Unas manos desgarraron su abrigo nuevo y buscaron en los bolsillos. Un reloj y una cadena; una petaca de plata; un soberano de oro y algunos peniques; un alfiler de diamantes en la corbata; algunos papeles; y ¿qué era eso? ¿Un arma? Una voz rió ligeramente y unos pasos se alejaron.
Al cabo de poco tiempo se puso a llover. Aún quedaba una brizna de angustia en el cerebro de Henry Hopkins, aunque poco a poco iba desapareciendo. Su sangre, lo único que lo mantenía con vida, se escapaba a borbotones por el orificio que tenía en el pecho, mezclándose con el agua sucia del desagüe, para después sumergirse en las alcantarillas y en la obscuridad…
– ¡Vaya! -dijo la señora Rees a la hora del desayuno-, nuestra querida señorita ya se ha decidido a bajar. Se hace extraño verte tan pronto; ni siquiera están preparadas las tostadas. Normalmente todo está ya frío cuando bajas. Pero bueno, tenemos beacon, ¿te gustaría comer un poco de beacon? ¿O es que te las ingeniarás para no dejarlo en el plato, como los riñones de ayer? El beacon no rueda tan bien como los riñones y me atrevo a decir que…
– Tía Caroline, me han robado -dijo Sally.
La vieja mujer la miró intensamente, muy sorprendida.
– No te entiendo -dijo la mujer.
– Alguien ha entrado en mi habitación y me ha robado algo. Bueno, muchas cosas.

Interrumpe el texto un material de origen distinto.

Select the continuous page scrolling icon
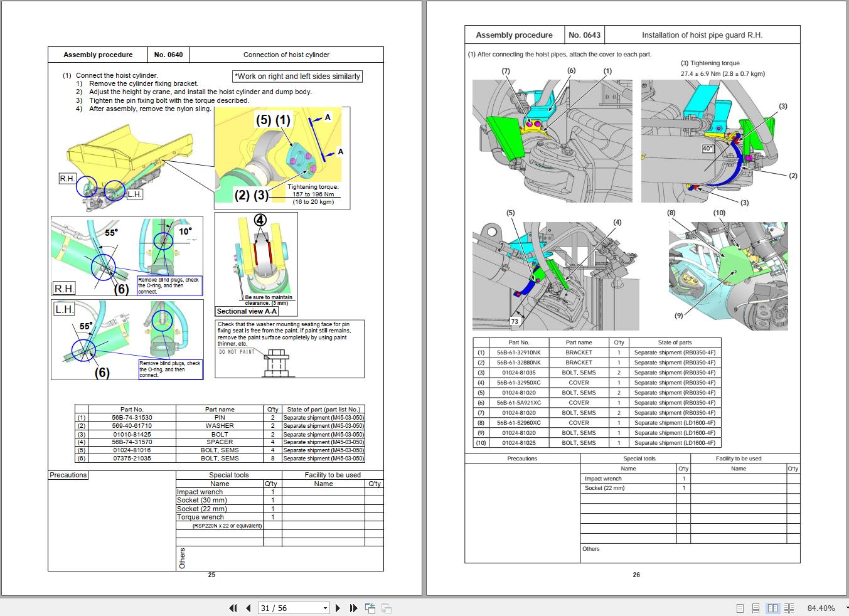 tap(754, 607)
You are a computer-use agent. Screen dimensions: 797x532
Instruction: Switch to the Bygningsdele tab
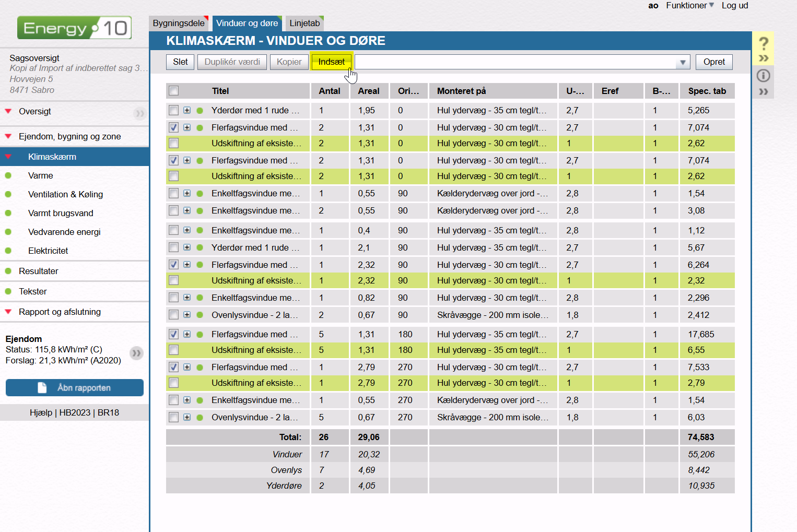click(x=179, y=23)

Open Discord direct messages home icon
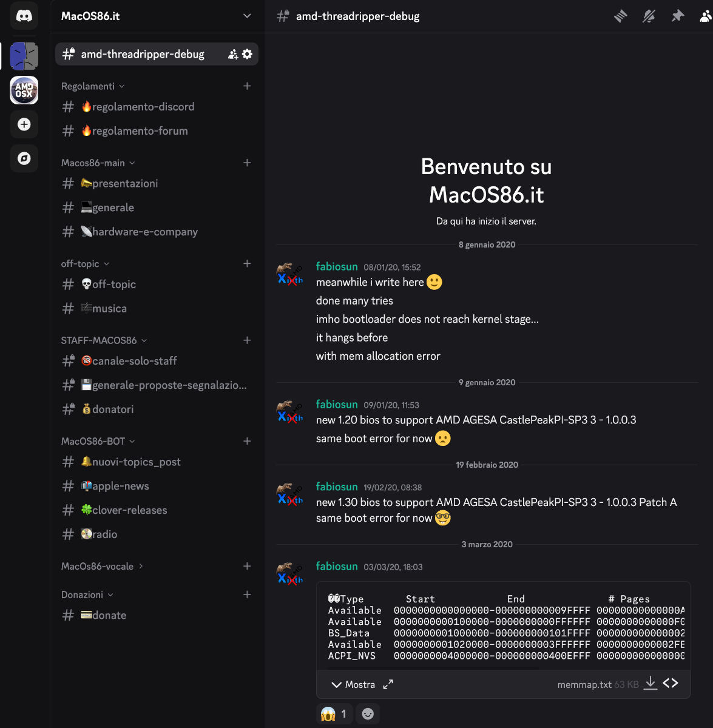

– ¿Has oído eso, Ellen? -dijo la señora Rees a la sirvienta, que acababa de traer las tostadas-. La señorita Lockhart afirma que ha sido robada en esta casa. ¿Y culpa a mis sirvientes? ¿Culpa a mis sirvientes, señorita Lockhart?
Había formulado la pregunta con tanta rabia que Sally estuvo a punto de arrugarse ante ella.
– ¡No sé a quién he de echarle las culpas! Pero cuando desperté encontré todas las cosas que había en mi bolso desperdigadas por el suelo, y algunas ya no estaban. Y…
La señora Rees estaba furiosa. Sally no había visto nunca a nadie tan enfadado; pensó que la anciana se había vuelto loca y retrocedió un paso, asustada.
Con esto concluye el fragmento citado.